Shame, is that terrible feeling of not fitting in, or being horribly wrong. It can happen among your teen’s friend groups, and it can happen in their place of employment. Unfortunately, though, the place it often happens the most is within the home.
Brené Brown wrote a book titled Daring Greatly: How the Courage to be Vulnerable Transforms the Way We Live, Love, Parent, and Lead. In that book Brown states, “When it comes to our feelings of love, belonging, and worthiness, we are most shaped by our families of origin—what we hear, what we’re told, and perhaps most importantly, how we observe our parents engaging in the world.”

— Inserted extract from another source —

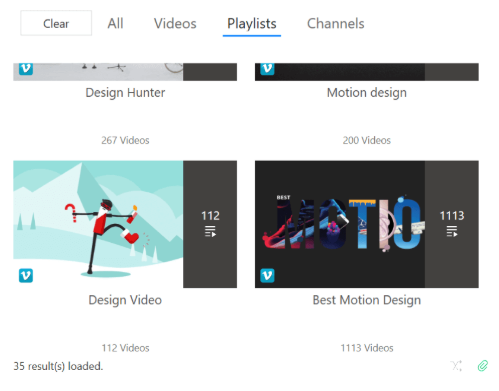Open the Motion design playlist title
Screen dimensions: 499x391
pos(367,93)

Though the way we might be shaming our tween or teen might be subtle, don’t for a minute doubt they don’t feel shame when it hits them. You are the key person in your tween or teen’s life that is supposed to be a safe place for them—a place where there is no shame, but acceptance. Even teenagers will interpret doing something bad, like a bad choice they’ve been punished for making, to “You are bad.”
Be careful about the verbal and silent messages you are sending your teen. Paul wrote, “Everyone who believes in [Jesus] will not be put to shame” (Romans 10:11). If we, as parents, are not “put to shame” in Christ, our teenagers shouldn’t be “put to shame” by us. We have daily opportunities to reflect Christ to them.